Some people can see. Some can see if shown. And some will never see.
To see what success looks like, you really need to be in that first category. To learn to see what success looks like, you need to be in the second category. And if you can’t see… then maybe project management is not for you. Unless you attack it in a different way – from the details.
I’ve been having ongoing discussions with people about success and what it means to them. For a key activity, identifying what success is varies widely and with a systems approach that I like to take – success is practically built in. But from a business or reporting sense a different approach is needed. I have observed that some people can’t see the forest for the trees ever – and so it means a change in reporting and activities. I have also observed that when a person who cannot see is asked to produce a vision then it is immensely stressful for them. A mark of a good leader is identifying this and working to it accordingly.
I’m working on developing a system to improve big picture thinking at work – mostly around how we view security and how it integrates across systems, data and personnel. Success looks like agile response, appropriate update procedures and adherence to best practice. Not the most concrete of concepts there – and building these ideas for staff to relate and engage with is challenging. I have been building it up as a system for some time – quarterly security audits leading to patching / revision of best practice and developing procedures around incident reporting etc. Only after 6 months are staff seeing the bigger picture come together. But asking them to apply these principles to other activities in the business isn’t working – and I’m now adjusting my strategy around this.

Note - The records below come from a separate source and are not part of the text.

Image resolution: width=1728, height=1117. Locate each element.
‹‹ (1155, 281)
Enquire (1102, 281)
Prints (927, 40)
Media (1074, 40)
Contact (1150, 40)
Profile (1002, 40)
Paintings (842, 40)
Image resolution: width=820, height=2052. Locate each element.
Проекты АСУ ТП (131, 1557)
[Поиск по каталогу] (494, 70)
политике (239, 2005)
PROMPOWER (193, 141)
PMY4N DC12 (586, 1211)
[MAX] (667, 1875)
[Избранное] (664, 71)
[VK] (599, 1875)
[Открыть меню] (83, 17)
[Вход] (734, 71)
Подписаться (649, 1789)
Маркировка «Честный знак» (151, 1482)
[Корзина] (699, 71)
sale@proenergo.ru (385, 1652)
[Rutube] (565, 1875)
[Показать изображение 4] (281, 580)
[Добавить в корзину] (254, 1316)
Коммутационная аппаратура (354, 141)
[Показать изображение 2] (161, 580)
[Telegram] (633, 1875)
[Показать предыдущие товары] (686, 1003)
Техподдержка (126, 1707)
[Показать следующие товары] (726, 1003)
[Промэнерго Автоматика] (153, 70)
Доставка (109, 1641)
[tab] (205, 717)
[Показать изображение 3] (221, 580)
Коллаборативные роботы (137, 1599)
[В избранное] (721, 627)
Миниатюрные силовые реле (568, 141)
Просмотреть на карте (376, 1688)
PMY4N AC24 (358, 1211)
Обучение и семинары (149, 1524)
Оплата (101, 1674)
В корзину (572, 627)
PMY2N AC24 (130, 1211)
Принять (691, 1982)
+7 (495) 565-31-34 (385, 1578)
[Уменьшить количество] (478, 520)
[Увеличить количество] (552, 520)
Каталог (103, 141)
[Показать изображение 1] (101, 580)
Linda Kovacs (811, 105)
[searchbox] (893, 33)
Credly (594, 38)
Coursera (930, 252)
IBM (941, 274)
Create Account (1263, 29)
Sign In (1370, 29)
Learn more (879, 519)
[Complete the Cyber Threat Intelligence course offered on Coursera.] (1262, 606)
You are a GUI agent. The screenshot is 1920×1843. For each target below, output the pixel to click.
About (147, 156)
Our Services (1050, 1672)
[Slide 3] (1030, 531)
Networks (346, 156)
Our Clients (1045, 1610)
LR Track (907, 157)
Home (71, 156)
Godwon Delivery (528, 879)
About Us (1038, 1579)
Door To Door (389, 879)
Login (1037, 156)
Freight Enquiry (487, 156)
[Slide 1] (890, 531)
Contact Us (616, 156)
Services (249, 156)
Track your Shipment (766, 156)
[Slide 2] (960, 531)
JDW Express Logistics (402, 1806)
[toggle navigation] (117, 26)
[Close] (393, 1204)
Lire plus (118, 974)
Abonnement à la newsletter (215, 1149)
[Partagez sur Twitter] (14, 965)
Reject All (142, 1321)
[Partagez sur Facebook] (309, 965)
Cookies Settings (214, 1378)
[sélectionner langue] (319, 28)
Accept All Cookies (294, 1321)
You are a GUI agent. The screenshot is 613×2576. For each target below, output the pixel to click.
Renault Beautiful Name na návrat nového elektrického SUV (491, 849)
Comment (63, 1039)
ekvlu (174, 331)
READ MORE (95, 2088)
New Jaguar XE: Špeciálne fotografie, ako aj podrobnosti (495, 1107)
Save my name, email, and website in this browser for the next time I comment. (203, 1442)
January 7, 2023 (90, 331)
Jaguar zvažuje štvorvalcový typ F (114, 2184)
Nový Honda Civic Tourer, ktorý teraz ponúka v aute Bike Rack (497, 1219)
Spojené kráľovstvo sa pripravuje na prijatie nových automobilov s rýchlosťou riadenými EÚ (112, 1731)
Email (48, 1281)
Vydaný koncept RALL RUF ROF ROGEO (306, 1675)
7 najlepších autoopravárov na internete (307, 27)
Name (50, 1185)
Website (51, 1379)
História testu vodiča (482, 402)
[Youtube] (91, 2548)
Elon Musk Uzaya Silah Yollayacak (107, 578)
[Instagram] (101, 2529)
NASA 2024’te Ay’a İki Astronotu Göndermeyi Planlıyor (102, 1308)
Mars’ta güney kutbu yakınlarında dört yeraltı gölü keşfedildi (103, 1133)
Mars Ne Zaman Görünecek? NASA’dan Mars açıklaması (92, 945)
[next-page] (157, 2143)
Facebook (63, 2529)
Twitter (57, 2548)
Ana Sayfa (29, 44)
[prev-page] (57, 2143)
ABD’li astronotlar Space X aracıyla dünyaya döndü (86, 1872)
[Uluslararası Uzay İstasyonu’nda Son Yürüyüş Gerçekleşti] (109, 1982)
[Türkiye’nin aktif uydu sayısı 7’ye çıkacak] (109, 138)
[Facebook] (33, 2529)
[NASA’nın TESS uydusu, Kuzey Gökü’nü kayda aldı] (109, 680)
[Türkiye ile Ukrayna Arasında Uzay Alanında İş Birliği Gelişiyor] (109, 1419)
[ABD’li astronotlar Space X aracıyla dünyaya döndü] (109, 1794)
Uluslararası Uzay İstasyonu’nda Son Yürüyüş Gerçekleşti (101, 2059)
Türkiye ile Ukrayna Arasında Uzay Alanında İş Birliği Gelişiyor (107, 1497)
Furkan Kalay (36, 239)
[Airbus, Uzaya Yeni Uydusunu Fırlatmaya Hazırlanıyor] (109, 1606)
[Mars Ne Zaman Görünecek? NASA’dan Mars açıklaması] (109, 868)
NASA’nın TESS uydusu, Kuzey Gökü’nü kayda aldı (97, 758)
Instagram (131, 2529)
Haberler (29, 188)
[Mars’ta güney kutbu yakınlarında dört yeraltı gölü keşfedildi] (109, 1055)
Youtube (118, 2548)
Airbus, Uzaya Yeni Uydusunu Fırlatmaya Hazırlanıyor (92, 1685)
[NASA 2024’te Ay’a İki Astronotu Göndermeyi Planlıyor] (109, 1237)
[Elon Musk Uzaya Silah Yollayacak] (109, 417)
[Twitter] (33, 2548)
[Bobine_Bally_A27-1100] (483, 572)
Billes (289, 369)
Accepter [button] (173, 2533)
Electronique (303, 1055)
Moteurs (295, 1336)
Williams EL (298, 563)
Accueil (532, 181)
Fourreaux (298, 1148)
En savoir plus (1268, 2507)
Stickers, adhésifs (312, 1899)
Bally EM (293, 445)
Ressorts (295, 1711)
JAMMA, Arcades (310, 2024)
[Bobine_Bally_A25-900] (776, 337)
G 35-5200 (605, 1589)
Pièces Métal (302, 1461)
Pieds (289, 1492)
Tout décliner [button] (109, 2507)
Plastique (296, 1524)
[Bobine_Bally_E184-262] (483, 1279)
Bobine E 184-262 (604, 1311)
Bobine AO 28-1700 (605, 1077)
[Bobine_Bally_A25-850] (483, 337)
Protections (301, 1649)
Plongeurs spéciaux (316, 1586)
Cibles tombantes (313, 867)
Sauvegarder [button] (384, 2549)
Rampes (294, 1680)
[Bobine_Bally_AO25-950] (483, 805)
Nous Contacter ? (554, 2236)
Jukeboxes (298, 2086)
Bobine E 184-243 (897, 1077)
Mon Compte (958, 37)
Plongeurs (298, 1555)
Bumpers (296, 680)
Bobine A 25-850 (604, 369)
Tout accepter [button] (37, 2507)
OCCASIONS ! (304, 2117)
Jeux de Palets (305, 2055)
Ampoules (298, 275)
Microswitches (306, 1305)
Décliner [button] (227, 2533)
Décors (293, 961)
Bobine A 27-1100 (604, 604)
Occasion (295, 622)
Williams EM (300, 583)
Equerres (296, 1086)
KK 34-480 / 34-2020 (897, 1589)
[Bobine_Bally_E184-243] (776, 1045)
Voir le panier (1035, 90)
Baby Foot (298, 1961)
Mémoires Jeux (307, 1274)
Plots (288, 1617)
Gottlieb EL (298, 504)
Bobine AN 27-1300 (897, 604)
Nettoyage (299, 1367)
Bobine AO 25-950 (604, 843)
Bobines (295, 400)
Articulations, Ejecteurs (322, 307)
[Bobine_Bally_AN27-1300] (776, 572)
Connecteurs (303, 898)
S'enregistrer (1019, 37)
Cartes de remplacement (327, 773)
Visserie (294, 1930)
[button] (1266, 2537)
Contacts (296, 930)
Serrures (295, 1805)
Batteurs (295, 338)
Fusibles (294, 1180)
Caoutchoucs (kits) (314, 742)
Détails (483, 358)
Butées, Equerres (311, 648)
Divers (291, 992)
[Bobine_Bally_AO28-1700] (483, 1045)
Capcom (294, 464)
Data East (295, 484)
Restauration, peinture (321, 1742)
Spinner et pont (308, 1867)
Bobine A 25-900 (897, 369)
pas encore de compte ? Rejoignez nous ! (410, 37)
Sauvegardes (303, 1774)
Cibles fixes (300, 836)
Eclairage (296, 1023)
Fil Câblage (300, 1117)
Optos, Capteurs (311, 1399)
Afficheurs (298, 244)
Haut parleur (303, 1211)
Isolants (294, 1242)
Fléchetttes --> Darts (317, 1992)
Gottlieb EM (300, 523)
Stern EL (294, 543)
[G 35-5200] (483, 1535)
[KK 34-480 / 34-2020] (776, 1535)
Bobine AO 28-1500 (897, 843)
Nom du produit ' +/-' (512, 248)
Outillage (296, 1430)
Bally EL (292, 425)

Applying a systems approach to developing what success looks like is the best way I’ve found to mitigate an inability to see the final big successful picture. Big things are made up of small things and identifying where a person’s worldview extends to means we can work on what their big picture looks like. If it’s to the end of the week, month or project then work within that. Build multiple iterations of this to achieve the end goal and use that as a basis of the vision to be achieved. Hopefully as time goes on, the big picture is revealed a bit like a jigsaw puzzle and illumination is achieved! Sadly though, some people will never get to this point, so I direct my efforts to helping them build good short term processes that are directed towards the end goal. Still a win! Not everyone can see the success at the end, but they can still see parts of that success – building block successes if you will.
Thanks for reading. This is an internal discussion I’ve been having for a while and I find writing can bring clarity (sometimes….).